As the internet began to grow throughout the 1980’s and into, the 1990’s so too did the data. The internet was a long ways from the nineteen nodes it started back in in the mid-1960’s as ARPANET (Kleinrock, 2010). As networks grew more extensive and more international, so did the data. Around the same time as ARPANET, or slightly prior, Richard Bellman was starting to develop the idea of artificial intelligence (Arel, Rose, & Karnowski, 2010).
Artificial intelligence can be easily described as a non-human form of intelligence. Many could argue a simple computer is an artificial intelligence in the way it processes information and makes decisions. However, with Bellman on the discovery of artificial intelligence in the 1950’s and throughout the modernization of the computer and networking world, A.I., as it is called was progressing.
During the technology revolution of the late 1990’s and into the 2000’s, many companies use some form of artificial intelligence in their products. Apple smart products, iPhone, and iPad use “Siri” who is artificial intelligence based. When the user says something, “Siri” can translate what was said into text, then convert it into a search or command on the phone.

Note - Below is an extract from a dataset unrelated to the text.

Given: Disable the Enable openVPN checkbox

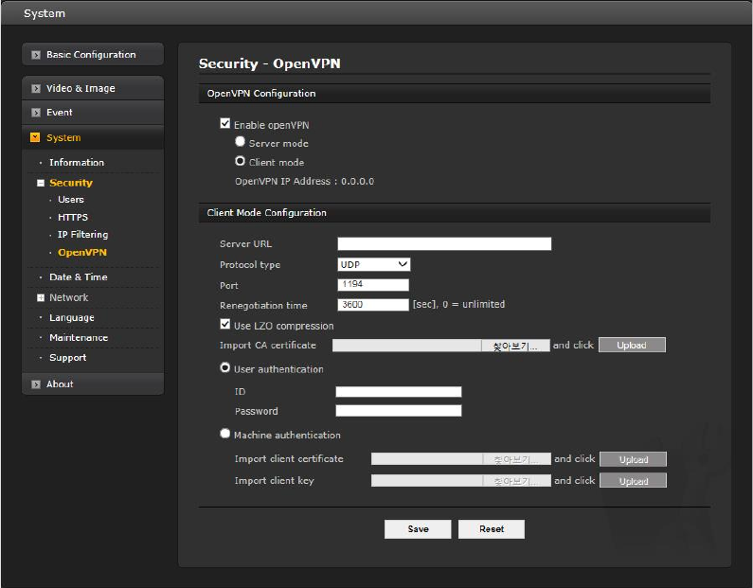Looking at the screenshot, I should (225, 124).
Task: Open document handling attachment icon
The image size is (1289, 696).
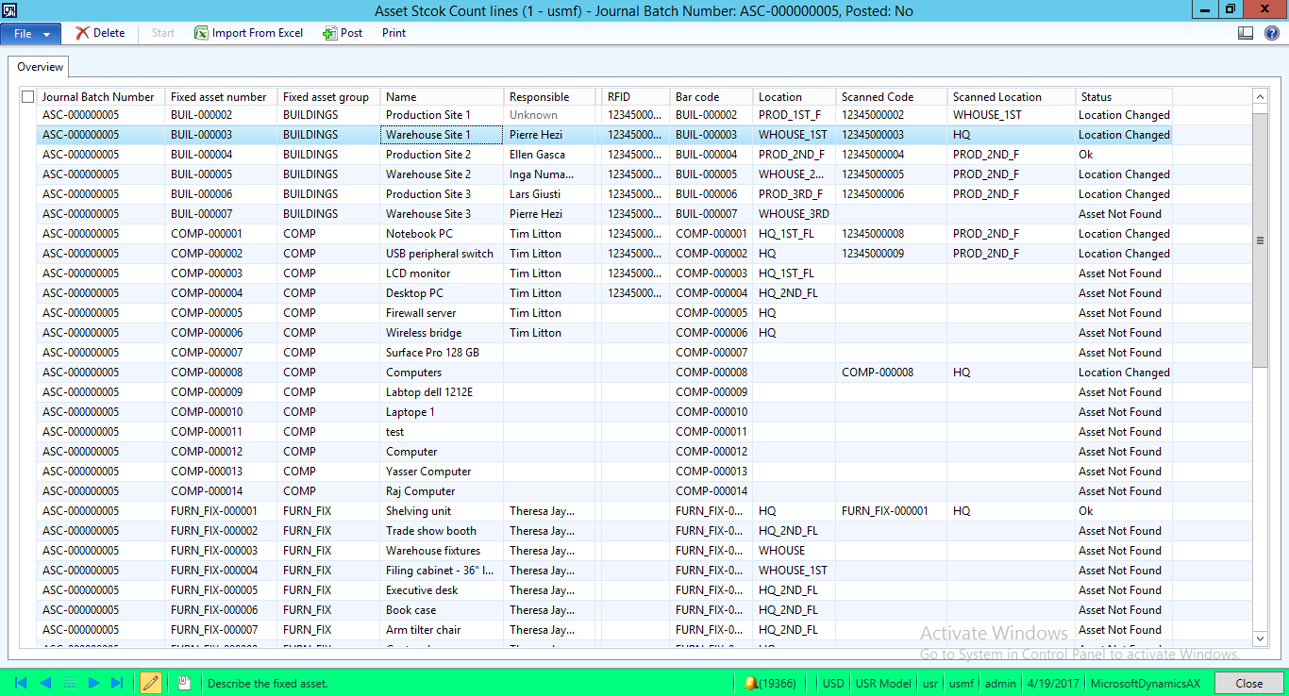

As consumers, it is almost everywhere in products, from cameras to televisions, to even child toys. They all seem to have an aspect of artificial intelligence to them. However, they are not quite to the robotic stage that Hollywood often represents.
The question becomes, why isn’t this technology being used for good? Is law enforcement using artificial intelligence? Militaries, do they use it? What about healthcare, is it used in that field? This paper is going to address using a subset of artificial intelligence called machine learning to secure a network from intrusion.
Network and cyber security are significant problems around the world today. Over 60% of the American economy is made up of assets that are vulnerable to adversaries over a network (Slate, 2009). The technology is becoming so pronounced and substantial, it is already possible, or will be within five-years, to use artificial intelligence and machine learning to harden one’s system. As readers will see, machine learning is already being used in some forms of cybersecurity, and it would be a good bet the government has implemented machine learning to process the massive amounts of data it receives as well. However, using it to protect a local area network from intrusion is the key, and what the possibilities of combining machine learning and security are.
Part 1. Machine Learning
What is Machine Learning?
As explained earlier, Machine learning is a subset of Artificial intelligence (Arel et al., 2010). Machine learning is nothing new and has been around since the seventies when computer and math scientist first started using algorithms to make predictive outcomes from data (Louridas & Ebert, 2016). Today’s use of machine learning is not much different than it was fifty years ago, the only difference is in the data (Louridas & Ebert, 2016). The amount of data that is typically needed to train a machine is a lot, much more than it was in the 1970’s. Because if the massive amounts of data needed, it means processing power must be more massive; ram cache must be more extensive; the entire system has to be more significant and much faster.
In the simplest terms, machine learning is relatively close to how humans learn with a little extra mathematics involved. Humans learn from being shown how to do something; repetitiveness leads to memory. If someone wants to know how to edit a photo in Adobe Photoshop he or she can go to YouTube and watch as many videos as it takes for them to learn how to edit the photo. At the same time, they are practicing editing the photo and evaluating their work. They keep practicing until he or she sharpens their skills enough to where they do not need to practice anymore to be somewhat successful.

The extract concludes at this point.